I'm really misunderstand about $R/J$, about it's equivalent class. I can understand $\mathbb{Z}/ 2\mathbb{Z}=\mathbb{Z}_2$, but in general I can't imagine $A/B$.
- Let $R=\left(\begin{array}{cc}\mathbb{R}&\mathbb{R}\\\mathbb{R}&\mathbb{R}\end{array}\right), M=\left(\begin{array}{cc}\mathbb{R}&\mathbb{R}\\0&0\end{array}\right)$. Prove that $M$ is a right projective module $R$-module but not free.
Prove that with universal property really hard with me because of maps (homomorphisms) constructive.
Thanks for regarding!
Hints:
1) One characterization of projective modules you could use is that in the exact sequence
$$ 0\to A\to B\to P\to 0 $$
with $P$ projective, the sequence splits. That is, $B\cong A\oplus P$ as $R$ modules.
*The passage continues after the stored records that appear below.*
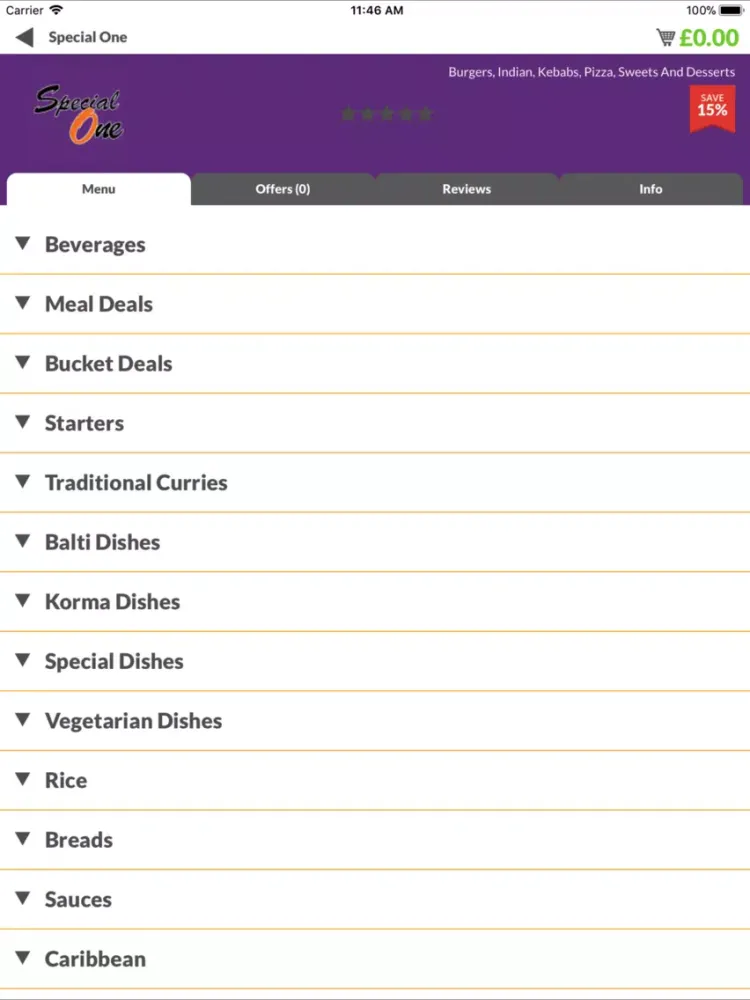
Task: Tap the Special One restaurant logo
Action: (78, 114)
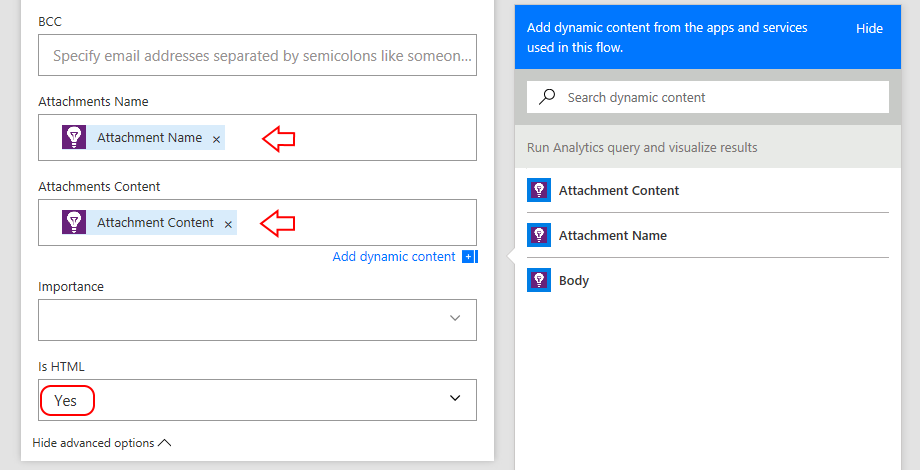The width and height of the screenshot is (920, 470).
Task: Remove the Attachment Content token with its x
Action: click(x=229, y=224)
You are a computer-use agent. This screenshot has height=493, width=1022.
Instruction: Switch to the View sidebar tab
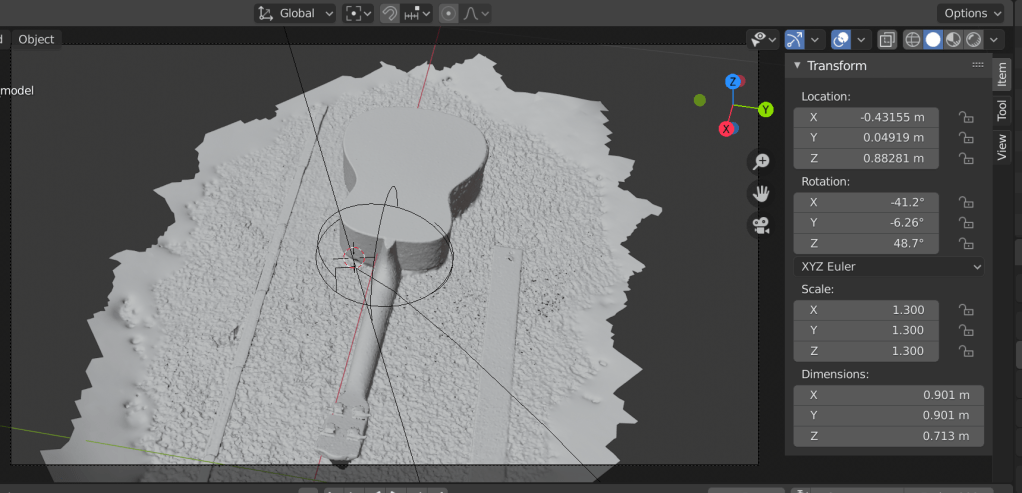point(1001,147)
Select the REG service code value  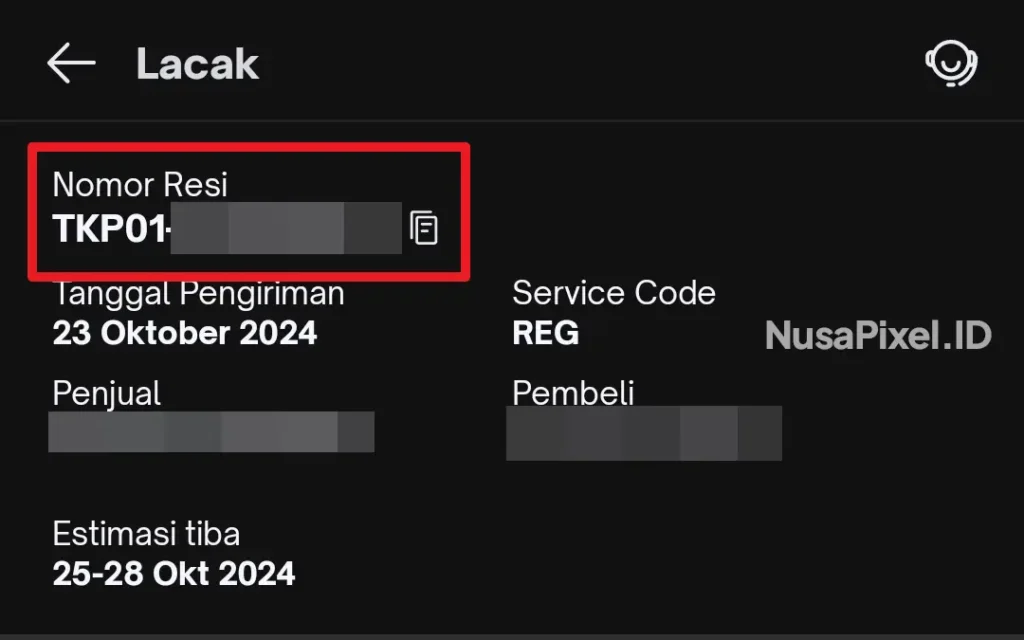tap(545, 333)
In your case: $R\cong J\oplus (R/J)$. But for $J$ to be a direct summand of $R$, it would have to contain a nonzero idempotent... does it?
2) Here, $R$ is a four dimensional $\Bbb R$-algebra. $M$ is only a two dimensional $\Bbb R$ vector space. Could $M$ be the direct sum of copies of $R$? On the other hand, it is relatively easy to see another module $N$ such that $M\oplus N=R$, showing that $M$ is projective. In case you don't have this fact yet, it would also be a good thing to prove: a module is projective iff it is a direct summand of a free module. This follows immediately from the lemma I gave in the hint for 1).
In general, any quotient $A/B$ can be thought of as "like $A$, except anything that I see from $B$ is considered zero." For example, $\begin{bmatrix} a&b\\0&c\end{bmatrix}=\begin{bmatrix} a&0\\0&c\end{bmatrix}+\begin{bmatrix} 0&b\\0&0\end{bmatrix}=\begin{bmatrix} a&0\\0&c\end{bmatrix}$ mod $J$.
So in your case, $R/J\cong \begin{bmatrix}\Bbb Q&0\\0&\Bbb Q\end{bmatrix}\cong \Bbb Q\oplus \Bbb Q$.
Actually, it is true in general for rings with identity that the Jacobson radical $J$ (which is what $J$ is in the case above) is never a right or left summand of $R$ (unless it's zero.) The reason is that the Jacobson radical is a superfluous submodule of $R_R$ and $_RR$. By definition, that is that $B+J=R$ implies that $B=R$.